Photo Credit: @LinaVeresk via Twenty20

Uber Has Put A Hold On Pay Raises For NYC Drivers

New York , United States , Lyft , New York City , news , Uber
R. Peña
R. Peña Dec 16, 2022

Uber and Lyft drivers in New York City won’t be getting the raises they were expecting before the end of the year.

Uber Requests A Hold

On Tuesday, a Supreme Court judge approved a request from Uber to hold on to the rate increases scheduled to take effect on December 19. Last week the company filed a lawsuit against NYC Taxi & Limousine Commission over the pay rate hikes approved by the TLC in November. Describing the increases as “dramatic, unprecedented, and unsupported.”

“Such a significant fare hike, right before the holidays, would irreparably damage Uber’s reputation, impair goodwill, and risk permanent loss of business and customers,” the suit reads.

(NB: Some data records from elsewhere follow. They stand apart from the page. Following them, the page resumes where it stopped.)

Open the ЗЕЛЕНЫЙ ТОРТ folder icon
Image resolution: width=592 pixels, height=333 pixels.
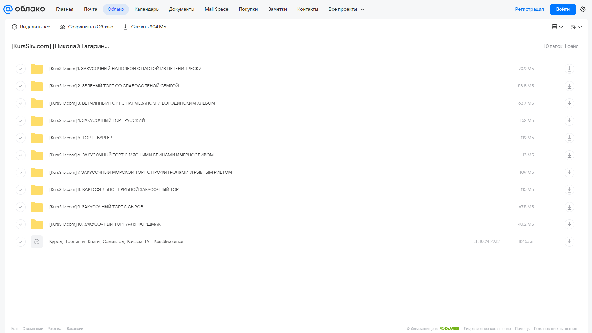(x=37, y=86)
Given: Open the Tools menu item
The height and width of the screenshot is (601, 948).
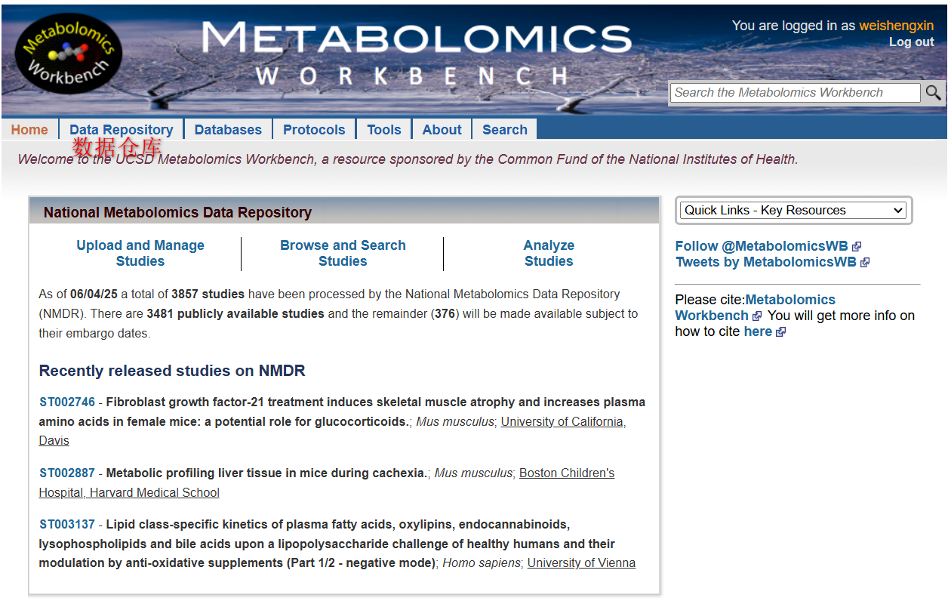Looking at the screenshot, I should (x=384, y=130).
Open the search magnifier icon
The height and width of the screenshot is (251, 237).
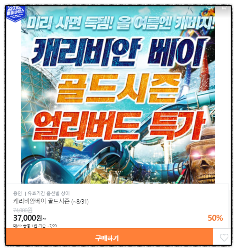(210, 7)
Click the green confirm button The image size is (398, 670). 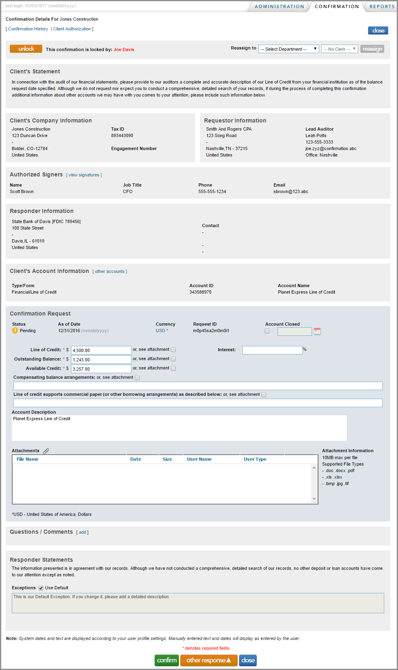coord(167,660)
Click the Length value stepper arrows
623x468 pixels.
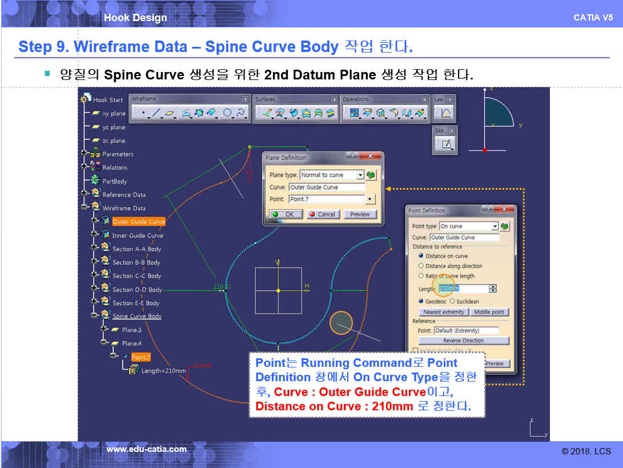[x=493, y=289]
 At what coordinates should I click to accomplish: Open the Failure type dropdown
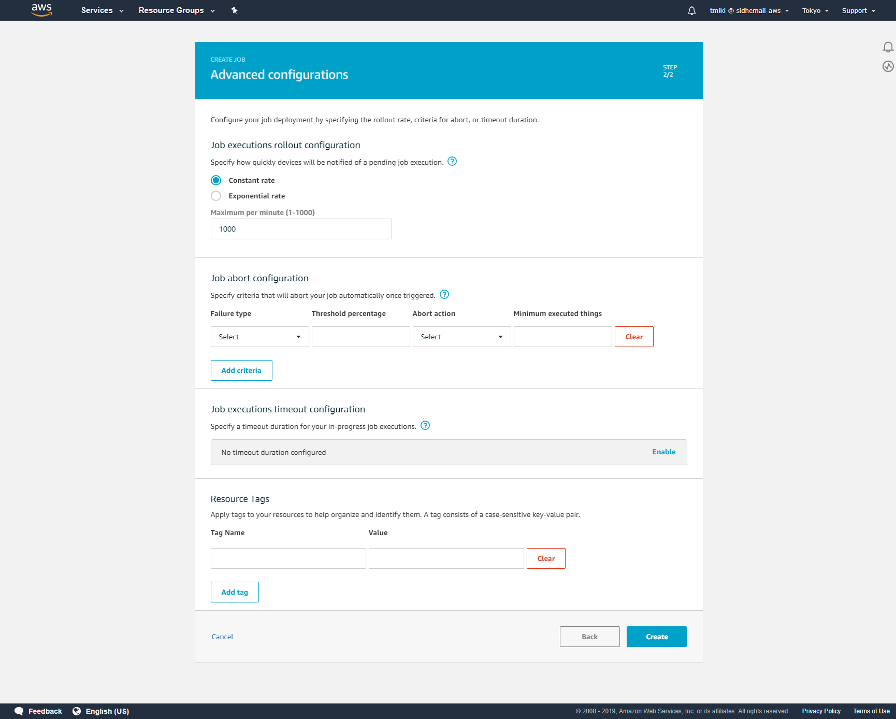pyautogui.click(x=259, y=337)
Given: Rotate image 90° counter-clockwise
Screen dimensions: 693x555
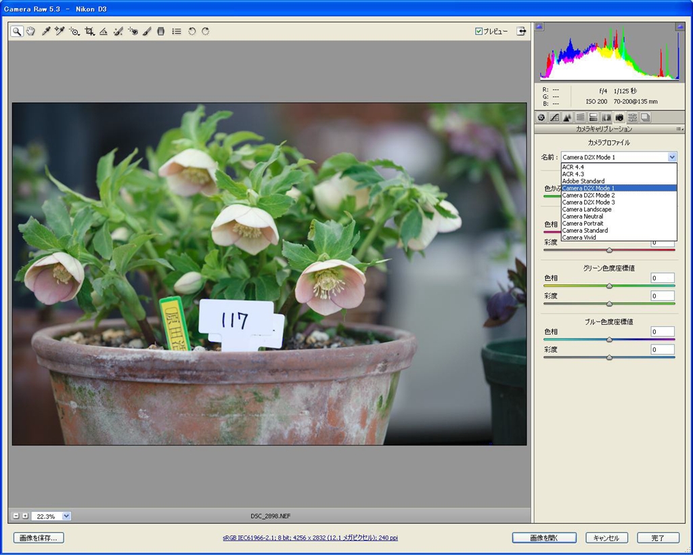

App drivers were disappointed as the decision put a hold on their pay rate increase of 7.8% for rides.

“This raise, which we fought really hard for, was really meant to help drivers who’ve been struggling between paying for food and gasoline,” as told to the Gothamist by Bhairavi Desai, executive director at the New York Taxi Workers Alliance. “And that’s the raise that Grinch Uber, in a very petty way, fought to take away from the drivers.”

According to the TLC, they will be appealing the decision.

TLC Stands By It's Drivers

Photo by Cottonbro

“We are disappointed for the tens of thousands of drivers who are once again being made to bear the rising costs of inflation all on their own, with no help from the multibillion-dollar company they work under” TLC Commissioner David Do said. “We will aggressively defend this important standard for our drivers.”

Uber initially wanted to raise fares due to inflation and high gas prices earlier in the year. However, now that gas prices have “dropped substantially since their high,” a few months now.

“Drivers do critical work and deserve to be paid fairly, but rates should be calculated in a way that is transparent, consistent and predictable,” spokesperson Josh Gold said. “Existing TLC rules continue to provide for an annual review tied to the rate of inflation; the for-hire vehicle industry is the only industry in New York State with this mandate.”

The next hearing has been scheduled for January 31 between Uber and the city of New York.